The project provides access to carefully catalogued high-resolution images of maps, as well as a variety of tools for comparing, analyzing and viewing items in new and experimental ways. The website is updated monthly. (il)
5. Educate Your Clients
Clients sometimes approach Web design projects with specific ideas in mind. Many of them have read an article here or there or spoken with a self-proclaimed expert who told them that one rule or another of Web design was unbreakable. And so your client comes to you insisting that everything be kept “above the fold” or that you should do something that just doesn’t make sense to professional designers any more (and perhaps never did).
Enter Wee Nudge. It’s a collection of helpful articles, broken down by topic, that give you the information you need to convince clients that their way isn’t necessarily the only way to do things. Articles are from leading sources in the Web design and graphic design industries, including A List Apart, AIGA and more. (cc)
6. Showoff: Easily Share Localhost
Demonstrating your ongoing projects could be a huge pain. In general, your best option is to upload the files to a server somewhere. You could prepare a video or send over a huge package of files or just .zip it somewhere on project collaboration website. But waht if just want to quickly show someone a project you’re working on without sending over the large files?

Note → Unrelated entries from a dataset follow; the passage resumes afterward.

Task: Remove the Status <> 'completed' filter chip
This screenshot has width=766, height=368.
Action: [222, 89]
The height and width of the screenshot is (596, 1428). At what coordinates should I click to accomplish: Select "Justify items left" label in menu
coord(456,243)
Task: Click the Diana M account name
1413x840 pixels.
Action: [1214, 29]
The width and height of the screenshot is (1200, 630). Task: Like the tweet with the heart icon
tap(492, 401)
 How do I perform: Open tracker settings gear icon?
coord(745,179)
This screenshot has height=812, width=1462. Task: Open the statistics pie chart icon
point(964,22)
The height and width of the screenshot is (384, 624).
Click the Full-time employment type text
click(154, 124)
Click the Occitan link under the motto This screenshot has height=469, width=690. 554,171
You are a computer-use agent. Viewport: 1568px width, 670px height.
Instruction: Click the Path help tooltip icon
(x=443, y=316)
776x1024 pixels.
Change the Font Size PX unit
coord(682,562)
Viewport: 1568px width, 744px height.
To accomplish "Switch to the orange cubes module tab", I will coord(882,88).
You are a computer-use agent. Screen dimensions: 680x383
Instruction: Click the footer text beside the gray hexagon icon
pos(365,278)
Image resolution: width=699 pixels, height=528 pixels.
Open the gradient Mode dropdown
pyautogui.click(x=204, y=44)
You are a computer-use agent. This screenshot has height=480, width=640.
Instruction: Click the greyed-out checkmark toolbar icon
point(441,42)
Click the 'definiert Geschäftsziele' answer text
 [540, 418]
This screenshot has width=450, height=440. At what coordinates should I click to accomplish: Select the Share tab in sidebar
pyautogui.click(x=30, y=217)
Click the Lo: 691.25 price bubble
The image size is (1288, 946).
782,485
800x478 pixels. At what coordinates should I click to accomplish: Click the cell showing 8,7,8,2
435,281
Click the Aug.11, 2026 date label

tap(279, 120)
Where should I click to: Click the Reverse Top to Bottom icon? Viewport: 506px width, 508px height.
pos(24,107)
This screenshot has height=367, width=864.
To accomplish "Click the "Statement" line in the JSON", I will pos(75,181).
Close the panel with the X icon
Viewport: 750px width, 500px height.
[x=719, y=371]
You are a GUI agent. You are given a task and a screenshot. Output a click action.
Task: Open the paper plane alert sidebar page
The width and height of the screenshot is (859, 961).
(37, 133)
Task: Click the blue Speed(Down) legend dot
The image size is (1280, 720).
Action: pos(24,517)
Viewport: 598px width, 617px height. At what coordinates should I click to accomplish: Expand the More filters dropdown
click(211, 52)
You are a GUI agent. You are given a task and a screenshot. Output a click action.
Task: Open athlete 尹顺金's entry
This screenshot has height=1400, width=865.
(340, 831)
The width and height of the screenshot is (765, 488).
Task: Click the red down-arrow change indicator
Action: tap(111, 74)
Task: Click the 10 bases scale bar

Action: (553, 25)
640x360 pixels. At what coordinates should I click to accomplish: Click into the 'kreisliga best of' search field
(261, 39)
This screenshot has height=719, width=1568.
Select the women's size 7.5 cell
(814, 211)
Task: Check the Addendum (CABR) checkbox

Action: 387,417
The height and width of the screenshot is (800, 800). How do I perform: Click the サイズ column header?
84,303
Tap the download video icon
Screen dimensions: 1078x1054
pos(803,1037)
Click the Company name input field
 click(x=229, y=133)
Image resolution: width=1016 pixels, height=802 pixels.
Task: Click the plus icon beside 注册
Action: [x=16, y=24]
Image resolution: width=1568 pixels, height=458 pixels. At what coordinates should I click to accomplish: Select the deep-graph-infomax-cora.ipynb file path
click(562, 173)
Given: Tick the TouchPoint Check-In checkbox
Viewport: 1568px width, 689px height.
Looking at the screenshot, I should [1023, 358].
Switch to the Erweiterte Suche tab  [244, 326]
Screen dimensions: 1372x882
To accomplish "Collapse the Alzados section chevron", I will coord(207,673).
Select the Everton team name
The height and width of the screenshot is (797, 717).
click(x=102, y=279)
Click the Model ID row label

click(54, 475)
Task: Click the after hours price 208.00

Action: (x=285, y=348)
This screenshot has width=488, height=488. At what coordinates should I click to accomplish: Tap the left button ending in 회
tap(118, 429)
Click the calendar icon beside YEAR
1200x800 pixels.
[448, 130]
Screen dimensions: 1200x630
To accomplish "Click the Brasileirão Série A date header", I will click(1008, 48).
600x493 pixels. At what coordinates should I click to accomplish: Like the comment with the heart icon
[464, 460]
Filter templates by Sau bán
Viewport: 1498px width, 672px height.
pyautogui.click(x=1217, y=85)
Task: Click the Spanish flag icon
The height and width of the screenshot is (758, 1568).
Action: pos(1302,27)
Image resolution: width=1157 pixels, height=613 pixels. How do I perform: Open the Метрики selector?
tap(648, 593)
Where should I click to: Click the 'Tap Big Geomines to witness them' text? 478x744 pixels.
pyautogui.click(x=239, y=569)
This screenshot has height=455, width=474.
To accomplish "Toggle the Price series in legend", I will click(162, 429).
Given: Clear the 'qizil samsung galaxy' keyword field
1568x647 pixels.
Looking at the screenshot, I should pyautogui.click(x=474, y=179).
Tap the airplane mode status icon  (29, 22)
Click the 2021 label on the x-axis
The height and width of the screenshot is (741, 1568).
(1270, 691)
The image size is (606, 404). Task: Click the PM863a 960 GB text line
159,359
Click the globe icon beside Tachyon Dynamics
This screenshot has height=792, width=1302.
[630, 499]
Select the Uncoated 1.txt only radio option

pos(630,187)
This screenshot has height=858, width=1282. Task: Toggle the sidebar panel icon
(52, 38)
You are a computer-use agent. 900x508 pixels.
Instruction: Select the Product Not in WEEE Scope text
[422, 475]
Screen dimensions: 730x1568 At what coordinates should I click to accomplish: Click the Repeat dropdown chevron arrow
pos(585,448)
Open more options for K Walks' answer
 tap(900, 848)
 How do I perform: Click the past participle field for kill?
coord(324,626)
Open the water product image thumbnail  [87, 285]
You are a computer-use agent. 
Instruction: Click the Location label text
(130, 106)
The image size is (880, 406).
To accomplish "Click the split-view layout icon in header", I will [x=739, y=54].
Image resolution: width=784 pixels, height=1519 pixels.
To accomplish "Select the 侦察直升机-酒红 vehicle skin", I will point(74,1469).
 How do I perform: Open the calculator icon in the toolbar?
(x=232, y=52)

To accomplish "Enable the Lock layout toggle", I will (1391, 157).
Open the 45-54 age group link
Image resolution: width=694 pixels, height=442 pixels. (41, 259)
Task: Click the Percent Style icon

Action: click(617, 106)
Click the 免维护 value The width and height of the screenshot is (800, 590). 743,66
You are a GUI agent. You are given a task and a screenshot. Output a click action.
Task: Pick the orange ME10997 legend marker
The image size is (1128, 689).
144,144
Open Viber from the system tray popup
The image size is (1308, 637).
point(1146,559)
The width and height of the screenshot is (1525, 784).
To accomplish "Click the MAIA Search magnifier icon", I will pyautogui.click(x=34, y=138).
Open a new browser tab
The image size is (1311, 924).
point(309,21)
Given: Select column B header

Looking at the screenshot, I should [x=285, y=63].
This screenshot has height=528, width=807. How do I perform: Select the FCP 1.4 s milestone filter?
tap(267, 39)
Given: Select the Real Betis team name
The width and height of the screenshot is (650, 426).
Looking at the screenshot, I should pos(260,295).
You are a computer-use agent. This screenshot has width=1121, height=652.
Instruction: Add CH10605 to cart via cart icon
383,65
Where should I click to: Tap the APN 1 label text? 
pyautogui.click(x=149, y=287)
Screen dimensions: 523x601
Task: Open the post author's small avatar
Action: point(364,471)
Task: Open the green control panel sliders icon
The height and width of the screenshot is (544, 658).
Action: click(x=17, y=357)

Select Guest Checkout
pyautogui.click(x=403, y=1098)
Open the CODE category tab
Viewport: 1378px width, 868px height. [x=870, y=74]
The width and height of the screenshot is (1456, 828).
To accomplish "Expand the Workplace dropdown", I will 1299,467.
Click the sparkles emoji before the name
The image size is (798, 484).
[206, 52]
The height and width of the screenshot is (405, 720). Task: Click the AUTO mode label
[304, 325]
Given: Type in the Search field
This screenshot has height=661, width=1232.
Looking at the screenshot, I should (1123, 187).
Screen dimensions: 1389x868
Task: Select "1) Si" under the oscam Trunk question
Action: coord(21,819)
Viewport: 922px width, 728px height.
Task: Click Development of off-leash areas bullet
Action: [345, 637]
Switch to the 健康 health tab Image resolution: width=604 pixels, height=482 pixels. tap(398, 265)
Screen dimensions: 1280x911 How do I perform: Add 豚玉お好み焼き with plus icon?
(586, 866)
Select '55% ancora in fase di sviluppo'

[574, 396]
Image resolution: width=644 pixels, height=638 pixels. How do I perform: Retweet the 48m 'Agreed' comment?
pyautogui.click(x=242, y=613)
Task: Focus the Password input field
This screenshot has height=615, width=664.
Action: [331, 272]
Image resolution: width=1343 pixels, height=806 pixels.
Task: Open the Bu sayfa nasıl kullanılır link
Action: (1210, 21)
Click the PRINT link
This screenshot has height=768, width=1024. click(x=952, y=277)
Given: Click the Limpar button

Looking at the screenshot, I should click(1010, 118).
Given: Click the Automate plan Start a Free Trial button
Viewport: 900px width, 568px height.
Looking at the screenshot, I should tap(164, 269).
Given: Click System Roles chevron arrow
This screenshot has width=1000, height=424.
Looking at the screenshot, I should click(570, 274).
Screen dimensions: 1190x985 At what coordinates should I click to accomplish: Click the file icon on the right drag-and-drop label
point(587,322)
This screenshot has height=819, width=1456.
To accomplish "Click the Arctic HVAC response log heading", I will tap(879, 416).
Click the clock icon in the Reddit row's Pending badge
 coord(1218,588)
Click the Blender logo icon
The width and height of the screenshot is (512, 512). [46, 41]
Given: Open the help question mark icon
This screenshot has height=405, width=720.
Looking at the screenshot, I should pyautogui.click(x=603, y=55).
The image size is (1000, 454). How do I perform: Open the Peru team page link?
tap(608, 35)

Showoff aims to solve this problem. Just use the
show command, and Showoff creates a “tunnel” between your computer and the Web. Share the URL with whoever needs to view the local files, and you’re all set. A five-minute sharing session is free (great if you just need some quick feedback). If you need to provide access for longer, you can get a one-day pass for $1, or get unlimited access for $5 per month. (cc)
7. Drawing Your Happiness
Feelings and emotions can be quite difficult to describe to others. DrawHappy is an ongoing global art project by Catherine Young that attempts to share the diverse meanings of happiness with people all around the world. Over 150 drawings have been shared already, and they prove well that art does not need language to be understood worldwide; it can be understood by people of all ages, cultures and nations.
The things that can make a person happy are countless. When submitting a sketch, you are asked to mention some details about yourself and where you were while doing the sketch. The daily contributions on DrawHappy are interesting indeed and provide a positive dose of inspiration. So, what is your definition of happiness? (il)
The authors are: Iris Ljesnjanin (il), Thomas Burkert (tb), Cameron Chapman (cc).